On behalf of the committee, I want to leave you with a couple of thoughts before you leave tonight. This is the world this committee is in. After travelling across the country, listening to literally hundreds of individuals and receiving hundreds of submissions, we're of the opinion that the vast majority of Canadians, generally speaking, do not want us to go back into a deficit position. They also want us to make sure the transfers to the provinces in health care and education—the commitment we made in the October 2000 mini-budget, or economic and fiscal update, whatever you want to call it—be honoured, as well as the $100-billion tax cut.

There was also very strong support for a federal government-led national security package. That will also, of course, cost some money, the extent of which we're still trying to assess. Hopefully, before we write the report, we'll have a clear assessment of the amount. But this is sort of the framework we are operating within.

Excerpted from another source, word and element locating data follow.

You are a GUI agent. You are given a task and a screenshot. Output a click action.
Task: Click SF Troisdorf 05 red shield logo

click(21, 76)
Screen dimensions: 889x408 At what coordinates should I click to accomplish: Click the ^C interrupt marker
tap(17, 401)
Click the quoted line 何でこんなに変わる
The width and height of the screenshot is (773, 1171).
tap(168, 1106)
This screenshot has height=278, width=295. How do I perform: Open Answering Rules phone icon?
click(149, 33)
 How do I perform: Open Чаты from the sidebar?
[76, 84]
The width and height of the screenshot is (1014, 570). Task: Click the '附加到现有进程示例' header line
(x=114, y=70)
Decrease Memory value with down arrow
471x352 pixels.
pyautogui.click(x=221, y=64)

Above and beyond that, debate will take place in this committee on which areas we would like to actually make investments in. We have always been driven by the idea of being a pro-growth committee. We want to generate wealth before we distribute it, and we understand the productivity challenge Canada faces. So many of the policies we've advocated in the past speak to that reality.

I also want to make sure you understand that we want to generate greater wealth, not just for the sake of generating greater wealth, but as a means to an end. The end is that we want to improve the standard of living and quality of life for Canadians, which means we want to make investments in key social and economic areas that give us that end.

On that note, you have always contributed to the finance committee. We're very grateful, because the insight you offer us makes our job a lot easier. You're truly experts in your fields, and on behalf of the committee I want to express to you our sincerest gratitude for your contributions.

Thank you. The meeting is adjourned.